Cows are reportedly collapsing and in some cases being euthanized in Denmark following the implementation of a climate policy aimed at reducing a cow’s greenhouse gas emissions, according to a Danish media report.

The Nordic country promoted policies financing large dairy farms to adopt synthetic additives to feed after Jan. 1 2025 to reduce the greenhouse gas emissions, according to Agriland. However, farmers are reportedly voicing concerns now that their cows have started giving less milk, collapsing and in some instances getting so ill that they need to be euthanized, according to the Danish media outlet Jyllands-Posten.

“We have so many people who call us and are unhappy about what is happening in their herds,” Kjartan Poulsen, chairman of the National Association of Danish Dairy Producers, told the publication. 

Denmark has aggressive climate goals that include reaching “climate neutrality” by 2050 and lowering emissions by 70% by 2030 as compared with 1990 levels.

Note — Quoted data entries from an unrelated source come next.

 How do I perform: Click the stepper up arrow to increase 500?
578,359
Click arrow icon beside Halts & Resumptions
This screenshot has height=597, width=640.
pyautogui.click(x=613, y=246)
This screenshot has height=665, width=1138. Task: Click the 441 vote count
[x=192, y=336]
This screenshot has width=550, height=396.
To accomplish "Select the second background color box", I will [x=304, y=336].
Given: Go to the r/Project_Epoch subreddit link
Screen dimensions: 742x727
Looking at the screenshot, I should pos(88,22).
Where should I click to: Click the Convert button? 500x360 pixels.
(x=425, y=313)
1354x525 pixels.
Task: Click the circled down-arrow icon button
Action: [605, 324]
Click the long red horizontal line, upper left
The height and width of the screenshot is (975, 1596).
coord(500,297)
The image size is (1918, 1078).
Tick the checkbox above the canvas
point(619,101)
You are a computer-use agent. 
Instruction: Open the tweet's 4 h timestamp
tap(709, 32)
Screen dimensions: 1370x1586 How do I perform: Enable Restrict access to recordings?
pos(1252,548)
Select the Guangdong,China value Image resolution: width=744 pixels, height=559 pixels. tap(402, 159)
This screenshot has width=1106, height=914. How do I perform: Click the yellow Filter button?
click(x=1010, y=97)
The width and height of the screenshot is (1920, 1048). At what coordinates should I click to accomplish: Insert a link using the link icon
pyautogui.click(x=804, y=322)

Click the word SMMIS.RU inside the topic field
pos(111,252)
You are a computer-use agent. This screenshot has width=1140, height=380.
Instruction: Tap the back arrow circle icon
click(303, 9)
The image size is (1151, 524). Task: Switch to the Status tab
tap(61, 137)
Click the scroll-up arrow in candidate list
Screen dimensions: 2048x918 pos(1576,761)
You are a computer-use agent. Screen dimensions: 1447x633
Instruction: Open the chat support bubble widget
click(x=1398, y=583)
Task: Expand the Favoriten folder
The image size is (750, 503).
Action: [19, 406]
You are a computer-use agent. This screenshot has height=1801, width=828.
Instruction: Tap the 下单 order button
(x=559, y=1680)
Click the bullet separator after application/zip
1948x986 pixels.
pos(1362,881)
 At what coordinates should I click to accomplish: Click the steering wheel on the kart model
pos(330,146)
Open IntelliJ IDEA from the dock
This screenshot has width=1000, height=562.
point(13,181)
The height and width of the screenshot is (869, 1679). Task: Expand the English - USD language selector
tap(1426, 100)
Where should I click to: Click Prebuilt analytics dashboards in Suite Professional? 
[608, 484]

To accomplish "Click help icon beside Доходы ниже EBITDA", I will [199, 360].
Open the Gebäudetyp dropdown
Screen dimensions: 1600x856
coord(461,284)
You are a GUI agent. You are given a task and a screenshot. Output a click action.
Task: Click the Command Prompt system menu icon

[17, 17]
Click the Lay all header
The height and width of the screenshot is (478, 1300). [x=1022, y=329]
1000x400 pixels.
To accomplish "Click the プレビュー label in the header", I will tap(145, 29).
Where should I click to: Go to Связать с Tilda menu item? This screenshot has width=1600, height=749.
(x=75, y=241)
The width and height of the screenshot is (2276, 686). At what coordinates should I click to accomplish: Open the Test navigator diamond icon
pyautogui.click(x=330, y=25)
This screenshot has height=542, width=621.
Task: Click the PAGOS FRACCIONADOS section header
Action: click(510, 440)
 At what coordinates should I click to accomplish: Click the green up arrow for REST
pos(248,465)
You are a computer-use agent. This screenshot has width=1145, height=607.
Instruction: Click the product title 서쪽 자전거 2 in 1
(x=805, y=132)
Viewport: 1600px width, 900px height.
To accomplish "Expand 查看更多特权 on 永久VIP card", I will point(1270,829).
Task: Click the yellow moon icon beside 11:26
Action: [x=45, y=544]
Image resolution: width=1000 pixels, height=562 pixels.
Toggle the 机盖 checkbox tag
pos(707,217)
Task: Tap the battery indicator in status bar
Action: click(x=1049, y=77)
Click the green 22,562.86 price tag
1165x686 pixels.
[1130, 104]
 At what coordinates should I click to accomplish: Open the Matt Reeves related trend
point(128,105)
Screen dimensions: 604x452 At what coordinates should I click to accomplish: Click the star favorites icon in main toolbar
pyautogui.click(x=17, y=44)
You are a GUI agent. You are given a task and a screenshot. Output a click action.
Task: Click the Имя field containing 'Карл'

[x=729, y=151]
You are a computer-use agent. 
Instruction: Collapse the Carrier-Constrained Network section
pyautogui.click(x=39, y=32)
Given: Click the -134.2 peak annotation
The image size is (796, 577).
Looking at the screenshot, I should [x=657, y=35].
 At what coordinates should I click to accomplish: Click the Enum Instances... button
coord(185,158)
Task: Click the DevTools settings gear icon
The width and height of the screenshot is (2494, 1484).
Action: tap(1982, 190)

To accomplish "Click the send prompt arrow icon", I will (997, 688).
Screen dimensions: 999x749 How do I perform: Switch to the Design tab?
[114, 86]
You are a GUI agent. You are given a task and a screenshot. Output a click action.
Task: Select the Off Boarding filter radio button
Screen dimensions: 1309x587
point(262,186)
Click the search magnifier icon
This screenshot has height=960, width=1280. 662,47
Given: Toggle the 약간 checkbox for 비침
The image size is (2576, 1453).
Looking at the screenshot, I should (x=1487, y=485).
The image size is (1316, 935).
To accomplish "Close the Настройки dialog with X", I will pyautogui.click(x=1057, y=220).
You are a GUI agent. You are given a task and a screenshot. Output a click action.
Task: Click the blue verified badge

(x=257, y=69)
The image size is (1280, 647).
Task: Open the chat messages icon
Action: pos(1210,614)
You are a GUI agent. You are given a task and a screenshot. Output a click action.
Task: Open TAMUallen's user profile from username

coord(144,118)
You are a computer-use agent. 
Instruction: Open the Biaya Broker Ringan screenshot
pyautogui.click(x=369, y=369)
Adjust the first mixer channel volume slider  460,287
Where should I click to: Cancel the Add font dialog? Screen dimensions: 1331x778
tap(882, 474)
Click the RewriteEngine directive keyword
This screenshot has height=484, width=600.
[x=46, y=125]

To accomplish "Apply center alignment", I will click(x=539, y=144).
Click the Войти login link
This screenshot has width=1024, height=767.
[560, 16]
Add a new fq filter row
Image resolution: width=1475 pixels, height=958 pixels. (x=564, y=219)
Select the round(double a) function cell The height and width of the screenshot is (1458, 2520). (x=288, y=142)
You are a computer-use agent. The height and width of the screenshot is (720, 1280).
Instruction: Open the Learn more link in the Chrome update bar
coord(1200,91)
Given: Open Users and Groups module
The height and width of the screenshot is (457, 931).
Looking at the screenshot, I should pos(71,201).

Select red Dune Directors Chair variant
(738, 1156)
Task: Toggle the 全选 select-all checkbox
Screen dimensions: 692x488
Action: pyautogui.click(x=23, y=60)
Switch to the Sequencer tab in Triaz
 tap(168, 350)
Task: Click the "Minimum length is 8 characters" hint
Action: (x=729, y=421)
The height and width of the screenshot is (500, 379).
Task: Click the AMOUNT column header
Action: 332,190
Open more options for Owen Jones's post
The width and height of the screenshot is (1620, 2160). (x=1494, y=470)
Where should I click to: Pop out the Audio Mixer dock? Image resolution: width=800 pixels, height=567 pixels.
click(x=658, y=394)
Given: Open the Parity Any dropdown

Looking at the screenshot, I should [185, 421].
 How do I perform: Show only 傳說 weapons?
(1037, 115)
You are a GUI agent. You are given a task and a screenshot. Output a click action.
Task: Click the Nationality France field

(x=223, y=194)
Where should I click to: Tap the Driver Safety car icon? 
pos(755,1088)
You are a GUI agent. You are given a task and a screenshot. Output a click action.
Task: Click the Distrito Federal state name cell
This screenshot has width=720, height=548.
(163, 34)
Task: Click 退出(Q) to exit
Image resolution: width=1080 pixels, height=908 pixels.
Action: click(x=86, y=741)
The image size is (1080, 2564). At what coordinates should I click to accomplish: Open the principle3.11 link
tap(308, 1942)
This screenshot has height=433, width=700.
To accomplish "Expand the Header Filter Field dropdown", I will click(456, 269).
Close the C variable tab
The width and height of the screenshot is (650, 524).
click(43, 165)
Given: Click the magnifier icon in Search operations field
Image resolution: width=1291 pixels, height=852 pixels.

The cow feed policy is a part of Denmark’s emissions-reductions goals, and reportedly one additive that is mixed in with cow feed called Bovaer may be the cause of the cows’ health decline, according to Jyllands-Posten.

Bovaer is a “synthetic organic compound that can be added to cattle feed in order to reduce the methane they produce and expel,” according to UC Davis.

Cow burps emit more methane than cow flatulence, according to NASA.

“Contrary to common belief, it’s actually cow belching caused by a process called enteric fermentation that contributes to methane emissions,” NASA’s website states. “Enteric fermentation is the digestive process in which sugars are broken down into simpler molecules for absorption into the bloodstream. This process also produces methane as a by-product.”

Notably, early drafts of the Green New Deal expressed concerns over cow farts.